- _Data shown_
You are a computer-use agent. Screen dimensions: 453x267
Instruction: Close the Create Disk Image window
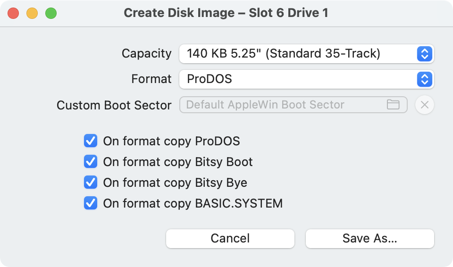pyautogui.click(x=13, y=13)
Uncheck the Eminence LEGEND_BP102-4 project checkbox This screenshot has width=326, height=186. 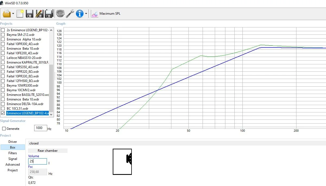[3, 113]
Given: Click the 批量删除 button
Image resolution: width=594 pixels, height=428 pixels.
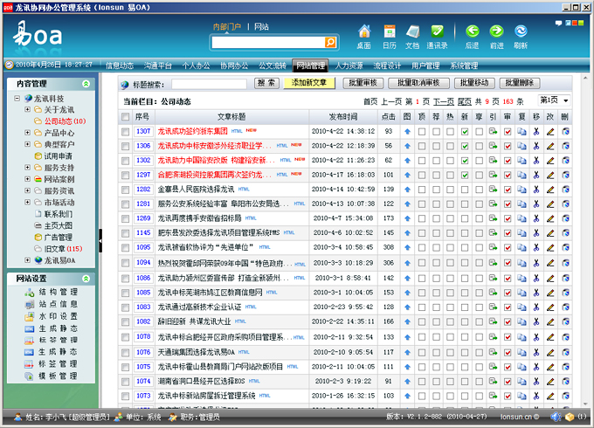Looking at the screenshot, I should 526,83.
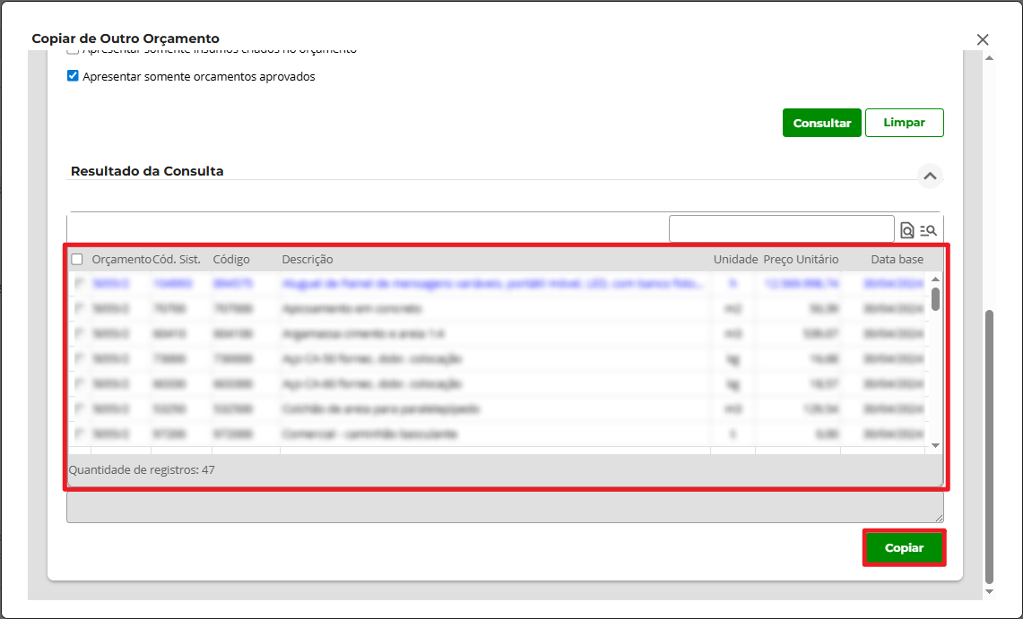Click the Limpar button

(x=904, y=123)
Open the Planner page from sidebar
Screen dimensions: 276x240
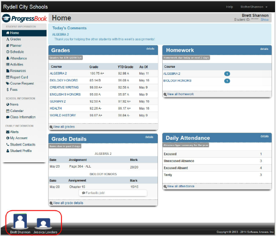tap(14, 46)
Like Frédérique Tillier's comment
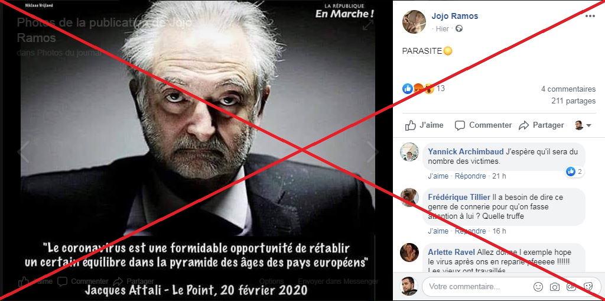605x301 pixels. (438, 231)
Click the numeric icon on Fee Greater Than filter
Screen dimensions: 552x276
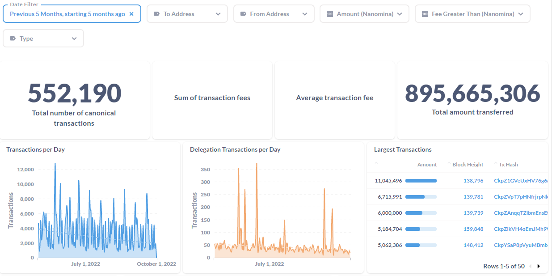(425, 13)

==

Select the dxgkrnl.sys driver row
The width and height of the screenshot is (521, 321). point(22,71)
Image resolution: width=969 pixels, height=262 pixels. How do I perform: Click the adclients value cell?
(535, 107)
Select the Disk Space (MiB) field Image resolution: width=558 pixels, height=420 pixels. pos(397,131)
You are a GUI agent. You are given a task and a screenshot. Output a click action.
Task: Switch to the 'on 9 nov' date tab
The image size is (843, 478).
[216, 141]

- _Problem to solve_
Gather each line in the data that holds the string "agent".

- _Solution for this problem_
You are a computer-use agent. Screen dimensions: 453x267
You are a GUI agent. You are given a task and a screenshot. Output a click action.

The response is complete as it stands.